Red Deer County will have an independent review of its development processes after a judge quashed a gravel pit bylaw. (Black Press file photo)
Red Deer County will have an independent review of its development processes after a judge quashed a gravel pit bylaw. (Black Press file photo)

Red Deer County will have an independent review of its development processes after a judge quashed a gravel pit bylaw. (Black Press file photo) Red Deer County will have an independent review of its development processes after a judge quashed a gravel pit bylaw. (Black Press file photo)

Red Deer County seeks independent review of development processes after judge rules against it

Judge said county did not follow its own rules in approving gravel pit application

Red Deer County’s development processes will be reviewed after a judge threw out a contentious gravel pit approval and criticized the municipality’s handling of the application.

Council unanimously approved spending up to $10,000 to find out what went wrong and how to avoid future problems after a judicial review overturned a decision approving a bylaw amendment necessary for a controversial gravel pit application next to the Red Deer River about 10 km northest of Delburne.

Some neighbours opposed the application by Border Paving to add the proposed gravel pit site to county’s gravel overlay district, a necessary step in the approval process.

After the county approved the changes to the gravel overlay district in January 2021, a group of nearly a dozen neighbours took the county to Red Deer Court of Queen’s Bench — where it lost.

In a Jan. 7 decision, Justice Keith Yamauchi ruled against the county, writing it “had breached its duty of fairness in its running of the public hearing, and its failure to comply with its own processes.

“As a result of the foregoing, this court finds that the bylaw is invalid. It quashes the bylaw.”

In a notice of motion debated Tuesday, County Coun. Lonny Kennett proposed retaining independent and external counsel to review the county’s handling of the application so the same mistakes are not repeated.

“There’s been a lot of things said in the community and we need to make sure our processes are right,” said Kennett. “I think we need to have a third party to do it that has no ties and is not connected with it in any way.”

Coun. Dana Depalme said after reading the judge’s decision, “I do find some of the statements that were made in there extremely concerning.

Depalme pointed to the judge’s criticism that council gave final reading to the gravel overlay bylaw change relying on environmental reports that “contained signficant deficiencies.” Not receiving the required proper environmental review before making a decision “might be seen as ‘simply rubber stamping’ the bylaw, without proper and thorough consideration of the environmental impact of the bylaw,” wrote Yamauchi.

“In my opinion, I took that to heart and found it somewhat horrifying,” said Depalme.
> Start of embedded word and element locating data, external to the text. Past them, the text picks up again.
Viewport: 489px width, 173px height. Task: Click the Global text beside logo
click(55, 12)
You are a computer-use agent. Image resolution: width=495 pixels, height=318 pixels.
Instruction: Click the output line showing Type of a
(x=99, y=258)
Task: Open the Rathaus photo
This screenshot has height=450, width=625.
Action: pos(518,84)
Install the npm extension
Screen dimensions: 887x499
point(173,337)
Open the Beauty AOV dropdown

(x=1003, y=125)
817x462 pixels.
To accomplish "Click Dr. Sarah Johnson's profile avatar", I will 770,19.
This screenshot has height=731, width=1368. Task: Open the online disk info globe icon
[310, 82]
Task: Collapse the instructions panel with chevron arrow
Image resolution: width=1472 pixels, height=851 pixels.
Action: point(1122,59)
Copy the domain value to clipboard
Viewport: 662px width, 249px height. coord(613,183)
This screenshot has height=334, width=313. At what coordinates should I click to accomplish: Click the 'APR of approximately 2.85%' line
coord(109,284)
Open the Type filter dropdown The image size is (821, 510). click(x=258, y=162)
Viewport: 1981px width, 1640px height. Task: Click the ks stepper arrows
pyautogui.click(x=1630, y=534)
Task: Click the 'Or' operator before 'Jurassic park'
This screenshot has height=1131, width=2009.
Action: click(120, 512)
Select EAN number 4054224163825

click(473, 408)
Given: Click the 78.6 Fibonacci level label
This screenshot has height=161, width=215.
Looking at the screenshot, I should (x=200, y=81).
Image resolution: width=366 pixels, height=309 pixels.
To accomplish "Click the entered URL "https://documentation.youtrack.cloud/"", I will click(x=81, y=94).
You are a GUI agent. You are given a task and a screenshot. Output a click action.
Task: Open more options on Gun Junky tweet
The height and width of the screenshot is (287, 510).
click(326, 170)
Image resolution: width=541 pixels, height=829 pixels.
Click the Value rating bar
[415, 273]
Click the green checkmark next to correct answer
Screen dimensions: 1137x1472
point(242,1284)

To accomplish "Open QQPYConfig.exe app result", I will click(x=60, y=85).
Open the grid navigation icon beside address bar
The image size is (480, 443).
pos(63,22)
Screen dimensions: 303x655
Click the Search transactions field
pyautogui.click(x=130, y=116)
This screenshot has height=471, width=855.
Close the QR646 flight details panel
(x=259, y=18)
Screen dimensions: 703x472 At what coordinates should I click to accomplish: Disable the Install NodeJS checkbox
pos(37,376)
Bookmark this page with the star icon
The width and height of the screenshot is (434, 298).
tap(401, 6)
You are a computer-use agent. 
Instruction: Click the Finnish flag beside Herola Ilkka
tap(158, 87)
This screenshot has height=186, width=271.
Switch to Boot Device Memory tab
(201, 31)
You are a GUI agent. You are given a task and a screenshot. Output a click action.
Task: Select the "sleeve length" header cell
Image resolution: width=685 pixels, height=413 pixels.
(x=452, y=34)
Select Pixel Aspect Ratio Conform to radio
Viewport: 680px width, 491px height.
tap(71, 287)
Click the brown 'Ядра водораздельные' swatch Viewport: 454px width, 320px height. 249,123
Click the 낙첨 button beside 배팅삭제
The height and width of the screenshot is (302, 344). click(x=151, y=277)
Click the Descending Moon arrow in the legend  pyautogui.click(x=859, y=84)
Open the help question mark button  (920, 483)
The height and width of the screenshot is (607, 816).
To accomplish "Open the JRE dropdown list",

Coun. Christine Moore noted the judge said the county did not follow its own processes. “I take that very seriously because process is our rock along with our policy.”

She also singled out the “rubber stamping” comment in the decision as troubling. “This needs to be explored as council does not want a reputation such as this.”

Mayor Jim Wood said he too supported a review of what happened but took issue with the rubber stamping reference.

“What I will say is I have never rubber stamped a darn thing in my life. I took exception to that.”

Some on council questioned whether the review was necessary given that county council and administration had already reviewed the judge’s decision in detail with the county’s lawyer.

Coun. Brent Ramsay said changes are already being made as a result of that review and that council already has the information it needs to improve the process.

A similar concern was voiced by Coun. Connie Huelsman, who said that while the judge’s decision weighed heavily on her mind a further review could be redundant.

Despite some councillors’ hesitency, all voted in favour of another review after Coun. Philip Massier proposed that the cost be capped at $10,000.

Massier said the financial limit will ensure that the review would come back before council if its scope expanded.

Among the issues raised by the judge, was the difficulty in holding a public hearing using Zoom. Residents complained that the county did not make provisions for their submissions to be heard properly knowing that poor rural Internet service limited the usefulness of Zoom. Participation by phones was offered, but none of the maps and other visual references could be seen.

Yamauchi said the county “breached its duty of procedural fairness in not giving persons who claimed to be affected by the proposed bylaw a full and fair opportunity to be heard.”

Wood said while he is not sure what further review will have to add council needs to be united and show the public that what happened in this case is extremely important to them.